Avere una gravidanza naturale dopo avere contratto un tumore, specialmente se raro e non operabile, non è così semplice, ma quando accaduto ad Angelica, una 30enne a cui nel 2019 era stato diagnosticato un cancro all’osso sacro, entra di diritto nella storia della medicina. La donna, infatti, è riuscita a diventare mamma di Federica, che oggi ha cinque mesi, nonostante abbia dovuto subire una cura invasiva realizzata da fasci di ioni carbonio diretti alla zona pelvica.

La terapia impedisce di concepire, ma i medici che l’hanno seguita hanno deciso di spostare utero e ovaie, in modo tale che quelle componenti dell’apparato riproduttivo femminile non venissero toccate dalle radiazioni e fosse così possibile per lei pensare di avere un bambino.

Il trattamento è stato eseguito a Pavia, al Centro nazionale di adroterapia oncologica (Cnao), dove è stata pensata per lei una procedura che non ha precedenti a livello mondiale. La sua è infatti la prima gravidanza naturale dopo adroterapia (una forma di radioterapia per il trattamento e la cura di tumori spesso inoperabili o resistenti ai tradizionali trattamenti radioterapici) alla pelvi.

L’intervento a cui lei era stata sottoposta era comunque rischioso, soprattutto perché non c’erano precedenti simili e non si sapeva come il corpo avrebbe potuto reagire. “Poiché ogni intervento sulle ovaie non è esente da rischi, Angelica si è sottoposta anche a una crioconservazione ovocitaria, per permetterle in un futuro di diventare madre” – sono le parole di Amelia Barcellini, radioterapista oncologo del Cnao.

La bambina è nata a Pavia perché è dove le hanno “ridato la vita“, ha raccontato la giovane mamma. E ora che tutto è andato per il meglio lei non può che sentirsi sollevata e serena: “Ho scoperto di essere rimasta incinta durante il weekend della festa della mamma dell’anno scorso. Dopo le terapie cui mi ero sottoposta non mi aspettavo che potesse accadere per vie naturali né di avere una gravidanza in cui tutto è stato davvero perfetto”. 

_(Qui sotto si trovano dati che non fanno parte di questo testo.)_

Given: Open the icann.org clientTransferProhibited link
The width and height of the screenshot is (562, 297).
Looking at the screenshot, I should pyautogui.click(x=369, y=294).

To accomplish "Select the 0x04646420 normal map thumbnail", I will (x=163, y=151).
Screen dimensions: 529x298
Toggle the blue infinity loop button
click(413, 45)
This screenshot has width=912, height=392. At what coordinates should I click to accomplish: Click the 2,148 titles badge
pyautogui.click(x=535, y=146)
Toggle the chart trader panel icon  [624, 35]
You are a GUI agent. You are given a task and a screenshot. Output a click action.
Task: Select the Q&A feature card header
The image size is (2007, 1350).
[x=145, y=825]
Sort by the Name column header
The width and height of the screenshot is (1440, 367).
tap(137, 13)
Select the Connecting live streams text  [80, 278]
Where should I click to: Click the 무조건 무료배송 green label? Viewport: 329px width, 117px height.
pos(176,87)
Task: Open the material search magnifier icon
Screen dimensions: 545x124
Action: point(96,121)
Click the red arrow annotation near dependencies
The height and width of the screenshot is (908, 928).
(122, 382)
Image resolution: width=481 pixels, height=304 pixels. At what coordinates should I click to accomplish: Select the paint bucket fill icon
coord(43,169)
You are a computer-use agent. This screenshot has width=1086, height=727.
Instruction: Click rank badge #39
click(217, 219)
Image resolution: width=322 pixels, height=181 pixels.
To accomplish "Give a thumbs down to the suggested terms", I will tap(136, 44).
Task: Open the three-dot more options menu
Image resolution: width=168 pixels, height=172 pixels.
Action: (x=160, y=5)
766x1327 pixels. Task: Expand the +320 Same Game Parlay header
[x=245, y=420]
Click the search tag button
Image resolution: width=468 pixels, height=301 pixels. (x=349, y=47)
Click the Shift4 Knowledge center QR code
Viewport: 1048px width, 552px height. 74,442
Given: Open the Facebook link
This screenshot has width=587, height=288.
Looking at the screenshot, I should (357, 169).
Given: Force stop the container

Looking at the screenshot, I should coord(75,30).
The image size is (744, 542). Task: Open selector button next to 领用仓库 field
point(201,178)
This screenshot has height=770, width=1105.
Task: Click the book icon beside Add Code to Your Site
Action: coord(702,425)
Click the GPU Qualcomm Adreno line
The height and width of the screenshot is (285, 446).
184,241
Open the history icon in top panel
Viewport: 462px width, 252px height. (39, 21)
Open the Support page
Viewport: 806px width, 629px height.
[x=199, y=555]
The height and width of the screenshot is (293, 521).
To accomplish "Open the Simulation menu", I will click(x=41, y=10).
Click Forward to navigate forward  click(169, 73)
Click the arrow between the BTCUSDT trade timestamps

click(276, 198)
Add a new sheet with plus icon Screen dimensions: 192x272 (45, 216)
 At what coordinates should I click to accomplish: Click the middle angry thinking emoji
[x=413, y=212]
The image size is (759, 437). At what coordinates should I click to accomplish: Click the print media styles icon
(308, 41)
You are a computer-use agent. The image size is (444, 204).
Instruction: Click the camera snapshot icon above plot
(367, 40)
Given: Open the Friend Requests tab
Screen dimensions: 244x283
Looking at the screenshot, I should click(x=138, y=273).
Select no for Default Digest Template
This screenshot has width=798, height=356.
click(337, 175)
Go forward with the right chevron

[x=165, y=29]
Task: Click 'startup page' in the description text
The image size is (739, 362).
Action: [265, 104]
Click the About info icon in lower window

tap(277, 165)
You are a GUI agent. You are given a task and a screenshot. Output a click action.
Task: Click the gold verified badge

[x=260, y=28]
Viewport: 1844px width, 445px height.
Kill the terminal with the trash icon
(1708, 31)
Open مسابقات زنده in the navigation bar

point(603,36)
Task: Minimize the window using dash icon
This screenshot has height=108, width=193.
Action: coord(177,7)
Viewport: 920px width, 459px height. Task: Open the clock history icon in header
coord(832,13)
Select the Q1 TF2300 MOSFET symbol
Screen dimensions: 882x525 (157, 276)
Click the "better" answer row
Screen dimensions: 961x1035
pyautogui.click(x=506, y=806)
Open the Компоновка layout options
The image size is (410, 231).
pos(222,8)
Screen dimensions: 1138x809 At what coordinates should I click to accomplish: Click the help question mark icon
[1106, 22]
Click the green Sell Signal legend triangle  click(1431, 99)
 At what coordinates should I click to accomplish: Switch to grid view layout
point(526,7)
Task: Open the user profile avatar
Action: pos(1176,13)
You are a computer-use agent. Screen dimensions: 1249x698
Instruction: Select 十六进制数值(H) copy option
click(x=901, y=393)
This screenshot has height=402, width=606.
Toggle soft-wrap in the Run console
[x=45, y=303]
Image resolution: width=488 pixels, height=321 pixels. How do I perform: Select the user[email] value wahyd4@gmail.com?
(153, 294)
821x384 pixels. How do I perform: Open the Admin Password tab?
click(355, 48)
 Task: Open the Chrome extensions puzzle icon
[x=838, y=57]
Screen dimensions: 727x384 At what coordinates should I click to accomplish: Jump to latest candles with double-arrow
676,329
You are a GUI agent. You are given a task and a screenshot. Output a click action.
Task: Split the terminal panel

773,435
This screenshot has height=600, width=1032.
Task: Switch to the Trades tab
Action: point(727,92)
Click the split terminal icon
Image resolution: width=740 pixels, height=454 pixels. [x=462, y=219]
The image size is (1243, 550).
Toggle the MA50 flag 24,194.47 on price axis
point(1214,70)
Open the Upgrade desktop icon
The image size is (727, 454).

La struttura sanitaria lombarda non può che essere soddisfatta del risultato ottenuto: “A nostra conoscenza – dice Maria Rosaria Fiore, medico radioterapista oncologo del Cnao e referente del trattamento dei sarcomi dell’osso – è la prima volta al mondo che si eseguiva un trattamento con ioni carbonio alla pelvi preceduto da una procedura di questo tipo per proteggere la fertilità. Le sedute si sono svolte nell’estate del 2019; nella primavera 2022 Angelica ci ha comunicato di essere incinta”.

La conferma che tutto sia andato nel migliore dei modi è arrivata dall’esame istologico della placenta a cui è stata sottoposta la paziente, che non ha rilevato alcun segno del trattamento radiante.